- **PROBLEM**
Each record should be given back exactly, with none missing.

- **DATA RECORDS**

———

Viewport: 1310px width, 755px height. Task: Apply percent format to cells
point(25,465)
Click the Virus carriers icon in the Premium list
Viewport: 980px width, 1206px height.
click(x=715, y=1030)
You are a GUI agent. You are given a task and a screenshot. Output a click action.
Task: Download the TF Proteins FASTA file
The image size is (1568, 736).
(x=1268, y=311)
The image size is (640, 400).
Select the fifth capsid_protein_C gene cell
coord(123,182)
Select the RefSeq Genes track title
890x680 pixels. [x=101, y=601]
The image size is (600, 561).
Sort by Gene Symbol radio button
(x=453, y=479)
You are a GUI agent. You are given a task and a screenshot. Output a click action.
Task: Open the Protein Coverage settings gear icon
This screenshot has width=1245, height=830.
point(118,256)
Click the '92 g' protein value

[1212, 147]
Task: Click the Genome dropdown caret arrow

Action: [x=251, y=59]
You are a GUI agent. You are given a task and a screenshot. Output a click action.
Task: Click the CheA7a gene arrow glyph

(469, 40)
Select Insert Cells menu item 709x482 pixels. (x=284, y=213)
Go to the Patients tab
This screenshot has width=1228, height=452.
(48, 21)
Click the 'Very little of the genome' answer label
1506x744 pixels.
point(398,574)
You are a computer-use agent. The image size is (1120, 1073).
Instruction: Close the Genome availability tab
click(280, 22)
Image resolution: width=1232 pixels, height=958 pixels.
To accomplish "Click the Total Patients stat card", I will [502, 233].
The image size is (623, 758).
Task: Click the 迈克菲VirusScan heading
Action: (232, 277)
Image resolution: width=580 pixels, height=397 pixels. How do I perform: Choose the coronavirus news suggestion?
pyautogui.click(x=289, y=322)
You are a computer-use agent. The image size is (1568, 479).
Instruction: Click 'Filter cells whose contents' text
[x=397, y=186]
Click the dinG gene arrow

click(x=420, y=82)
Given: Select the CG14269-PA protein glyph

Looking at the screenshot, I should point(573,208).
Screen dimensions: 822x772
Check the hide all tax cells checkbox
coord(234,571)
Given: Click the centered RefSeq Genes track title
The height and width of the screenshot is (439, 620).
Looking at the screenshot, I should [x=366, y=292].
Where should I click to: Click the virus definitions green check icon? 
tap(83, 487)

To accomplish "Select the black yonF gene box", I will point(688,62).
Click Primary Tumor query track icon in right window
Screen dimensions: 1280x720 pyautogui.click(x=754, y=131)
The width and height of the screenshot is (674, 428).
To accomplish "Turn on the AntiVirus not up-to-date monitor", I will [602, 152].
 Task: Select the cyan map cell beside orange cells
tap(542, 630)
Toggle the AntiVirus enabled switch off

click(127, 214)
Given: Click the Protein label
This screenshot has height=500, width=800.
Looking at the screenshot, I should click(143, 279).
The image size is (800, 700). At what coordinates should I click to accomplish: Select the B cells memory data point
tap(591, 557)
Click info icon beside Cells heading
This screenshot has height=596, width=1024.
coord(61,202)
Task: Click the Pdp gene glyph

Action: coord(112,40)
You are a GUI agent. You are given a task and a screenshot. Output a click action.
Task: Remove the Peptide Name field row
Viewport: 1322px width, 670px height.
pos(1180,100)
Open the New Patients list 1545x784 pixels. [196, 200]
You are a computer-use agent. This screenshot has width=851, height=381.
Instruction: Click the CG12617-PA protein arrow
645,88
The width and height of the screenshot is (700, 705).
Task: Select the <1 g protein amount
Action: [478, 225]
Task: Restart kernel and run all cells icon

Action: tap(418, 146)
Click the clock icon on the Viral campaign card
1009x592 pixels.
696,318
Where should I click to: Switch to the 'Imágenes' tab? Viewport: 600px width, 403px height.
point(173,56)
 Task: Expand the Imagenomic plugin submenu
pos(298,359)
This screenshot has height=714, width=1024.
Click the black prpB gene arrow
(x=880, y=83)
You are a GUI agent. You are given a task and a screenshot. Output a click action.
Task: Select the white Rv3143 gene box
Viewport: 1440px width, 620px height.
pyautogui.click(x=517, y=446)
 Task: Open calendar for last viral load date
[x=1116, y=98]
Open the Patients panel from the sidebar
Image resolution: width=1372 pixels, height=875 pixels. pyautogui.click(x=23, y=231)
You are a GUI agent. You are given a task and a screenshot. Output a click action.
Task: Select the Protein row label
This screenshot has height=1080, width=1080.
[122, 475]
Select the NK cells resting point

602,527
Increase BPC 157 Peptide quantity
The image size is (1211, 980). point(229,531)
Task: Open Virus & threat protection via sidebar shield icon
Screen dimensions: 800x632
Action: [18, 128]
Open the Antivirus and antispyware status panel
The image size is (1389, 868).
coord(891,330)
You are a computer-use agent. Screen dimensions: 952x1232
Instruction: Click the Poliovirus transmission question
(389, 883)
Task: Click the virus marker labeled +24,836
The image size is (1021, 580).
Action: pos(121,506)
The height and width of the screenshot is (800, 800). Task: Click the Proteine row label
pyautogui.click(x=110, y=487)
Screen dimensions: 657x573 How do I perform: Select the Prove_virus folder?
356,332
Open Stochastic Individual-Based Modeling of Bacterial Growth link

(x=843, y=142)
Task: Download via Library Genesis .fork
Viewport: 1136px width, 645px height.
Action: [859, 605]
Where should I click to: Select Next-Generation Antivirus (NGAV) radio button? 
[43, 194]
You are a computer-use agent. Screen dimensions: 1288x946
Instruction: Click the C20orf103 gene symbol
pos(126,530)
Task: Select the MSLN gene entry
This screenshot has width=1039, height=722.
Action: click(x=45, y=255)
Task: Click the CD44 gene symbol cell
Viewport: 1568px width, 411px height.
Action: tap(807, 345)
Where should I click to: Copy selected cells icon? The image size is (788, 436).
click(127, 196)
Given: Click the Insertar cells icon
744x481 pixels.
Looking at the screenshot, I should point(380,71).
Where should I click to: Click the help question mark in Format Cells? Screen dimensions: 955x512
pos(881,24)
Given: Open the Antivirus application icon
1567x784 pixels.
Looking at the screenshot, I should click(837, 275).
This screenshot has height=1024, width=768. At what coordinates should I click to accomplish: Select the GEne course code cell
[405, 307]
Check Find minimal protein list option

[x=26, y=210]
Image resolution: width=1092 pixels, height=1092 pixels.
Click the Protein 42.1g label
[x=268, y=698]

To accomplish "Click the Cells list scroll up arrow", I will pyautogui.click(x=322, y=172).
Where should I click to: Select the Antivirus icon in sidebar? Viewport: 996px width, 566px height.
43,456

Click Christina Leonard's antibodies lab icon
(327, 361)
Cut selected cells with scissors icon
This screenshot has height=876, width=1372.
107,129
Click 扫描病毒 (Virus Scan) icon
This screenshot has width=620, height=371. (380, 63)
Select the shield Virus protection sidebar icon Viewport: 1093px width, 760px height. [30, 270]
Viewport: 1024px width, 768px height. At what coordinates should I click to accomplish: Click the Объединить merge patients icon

———

- **SOLUTION**
Viewport: 1310px width, 755px height. Task: Apply percent format to cells
point(25,465)
Click the Virus carriers icon in the Premium list
Viewport: 980px width, 1206px height.
click(x=715, y=1030)
You are a GUI agent. You are given a task and a screenshot. Output a click action.
Task: Download the TF Proteins FASTA file
The image size is (1568, 736).
(x=1268, y=311)
The image size is (640, 400).
Select the fifth capsid_protein_C gene cell
coord(123,182)
Select the RefSeq Genes track title
890x680 pixels. [x=101, y=601]
The image size is (600, 561).
Sort by Gene Symbol radio button
(x=453, y=479)
You are a GUI agent. You are given a task and a screenshot. Output a click action.
Task: Open the Protein Coverage settings gear icon
This screenshot has width=1245, height=830.
point(118,256)
Click the '92 g' protein value

[1212, 147]
Task: Click the Genome dropdown caret arrow

Action: [x=251, y=59]
You are a GUI agent. You are given a task and a screenshot. Output a click action.
Task: Click the CheA7a gene arrow glyph

(469, 40)
Select Insert Cells menu item 709x482 pixels. (x=284, y=213)
Go to the Patients tab
This screenshot has width=1228, height=452.
(48, 21)
Click the 'Very little of the genome' answer label
1506x744 pixels.
point(398,574)
You are a computer-use agent. The image size is (1120, 1073).
Instruction: Close the Genome availability tab
click(280, 22)
Image resolution: width=1232 pixels, height=958 pixels.
To accomplish "Click the Total Patients stat card", I will [502, 233].
The image size is (623, 758).
Task: Click the 迈克菲VirusScan heading
Action: (232, 277)
Image resolution: width=580 pixels, height=397 pixels. How do I perform: Choose the coronavirus news suggestion?
pyautogui.click(x=289, y=322)
You are a computer-use agent. The image size is (1568, 479).
Instruction: Click 'Filter cells whose contents' text
[x=397, y=186]
Click the dinG gene arrow

click(x=420, y=82)
Given: Select the CG14269-PA protein glyph

Looking at the screenshot, I should point(573,208).
Screen dimensions: 822x772
Check the hide all tax cells checkbox
coord(234,571)
Given: Click the centered RefSeq Genes track title
The height and width of the screenshot is (439, 620).
Looking at the screenshot, I should [x=366, y=292].
Where should I click to: Click the virus definitions green check icon? 
tap(83, 487)

To accomplish "Select the black yonF gene box", I will point(688,62).
Click Primary Tumor query track icon in right window
Screen dimensions: 1280x720 pyautogui.click(x=754, y=131)
The width and height of the screenshot is (674, 428).
To accomplish "Turn on the AntiVirus not up-to-date monitor", I will [602, 152].
 Task: Select the cyan map cell beside orange cells
tap(542, 630)
Toggle the AntiVirus enabled switch off

click(127, 214)
Given: Click the Protein label
This screenshot has height=500, width=800.
Looking at the screenshot, I should click(143, 279).
The image size is (800, 700). At what coordinates should I click to accomplish: Select the B cells memory data point
tap(591, 557)
Click info icon beside Cells heading
This screenshot has height=596, width=1024.
coord(61,202)
Task: Click the Pdp gene glyph

Action: coord(112,40)
You are a GUI agent. You are given a task and a screenshot. Output a click action.
Task: Remove the Peptide Name field row
Viewport: 1322px width, 670px height.
pos(1180,100)
Open the New Patients list 1545x784 pixels. [196, 200]
You are a computer-use agent. This screenshot has width=851, height=381.
Instruction: Click the CG12617-PA protein arrow
645,88
The width and height of the screenshot is (700, 705).
Task: Select the <1 g protein amount
Action: [478, 225]
Task: Restart kernel and run all cells icon

Action: tap(418, 146)
Click the clock icon on the Viral campaign card
1009x592 pixels.
696,318
Where should I click to: Switch to the 'Imágenes' tab? Viewport: 600px width, 403px height.
point(173,56)
 Task: Expand the Imagenomic plugin submenu
pos(298,359)
This screenshot has height=714, width=1024.
Click the black prpB gene arrow
(x=880, y=83)
You are a GUI agent. You are given a task and a screenshot. Output a click action.
Task: Select the white Rv3143 gene box
Viewport: 1440px width, 620px height.
pyautogui.click(x=517, y=446)
 Task: Open calendar for last viral load date
[x=1116, y=98]
Open the Patients panel from the sidebar
Image resolution: width=1372 pixels, height=875 pixels. pyautogui.click(x=23, y=231)
You are a GUI agent. You are given a task and a screenshot. Output a click action.
Task: Select the Protein row label
This screenshot has height=1080, width=1080.
[122, 475]
Select the NK cells resting point

602,527
Increase BPC 157 Peptide quantity
The image size is (1211, 980). point(229,531)
Task: Open Virus & threat protection via sidebar shield icon
Screen dimensions: 800x632
Action: [18, 128]
Open the Antivirus and antispyware status panel
The image size is (1389, 868).
coord(891,330)
You are a computer-use agent. Screen dimensions: 952x1232
Instruction: Click the Poliovirus transmission question
(389, 883)
Task: Click the virus marker labeled +24,836
The image size is (1021, 580).
Action: pos(121,506)
The height and width of the screenshot is (800, 800). Task: Click the Proteine row label
pyautogui.click(x=110, y=487)
Screen dimensions: 657x573 How do I perform: Select the Prove_virus folder?
356,332
Open Stochastic Individual-Based Modeling of Bacterial Growth link

(x=843, y=142)
Task: Download via Library Genesis .fork
Viewport: 1136px width, 645px height.
Action: [859, 605]
Where should I click to: Select Next-Generation Antivirus (NGAV) radio button? 
[43, 194]
You are a computer-use agent. Screen dimensions: 1288x946
Instruction: Click the C20orf103 gene symbol
pos(126,530)
Task: Select the MSLN gene entry
This screenshot has width=1039, height=722.
Action: click(x=45, y=255)
Task: Click the CD44 gene symbol cell
Viewport: 1568px width, 411px height.
Action: tap(807, 345)
Where should I click to: Copy selected cells icon? The image size is (788, 436).
click(127, 196)
Given: Click the Insertar cells icon
744x481 pixels.
Looking at the screenshot, I should point(380,71).
Where should I click to: Click the help question mark in Format Cells? Screen dimensions: 955x512
pos(881,24)
Given: Open the Antivirus application icon
1567x784 pixels.
Looking at the screenshot, I should click(837, 275).
This screenshot has height=1024, width=768. At what coordinates should I click to accomplish: Select the GEne course code cell
[405, 307]
Check Find minimal protein list option

[x=26, y=210]
Image resolution: width=1092 pixels, height=1092 pixels.
Click the Protein 42.1g label
[x=268, y=698]

To accomplish "Click the Cells list scroll up arrow", I will pyautogui.click(x=322, y=172).
Where should I click to: Select the Antivirus icon in sidebar? Viewport: 996px width, 566px height.
43,456

Click Christina Leonard's antibodies lab icon
(327, 361)
Cut selected cells with scissors icon
This screenshot has height=876, width=1372.
107,129
Click 扫描病毒 (Virus Scan) icon
This screenshot has width=620, height=371. (380, 63)
Select the shield Virus protection sidebar icon Viewport: 1093px width, 760px height. [30, 270]
Viewport: 1024px width, 768px height. At what coordinates should I click to accomplish: Click the Объединить merge patients icon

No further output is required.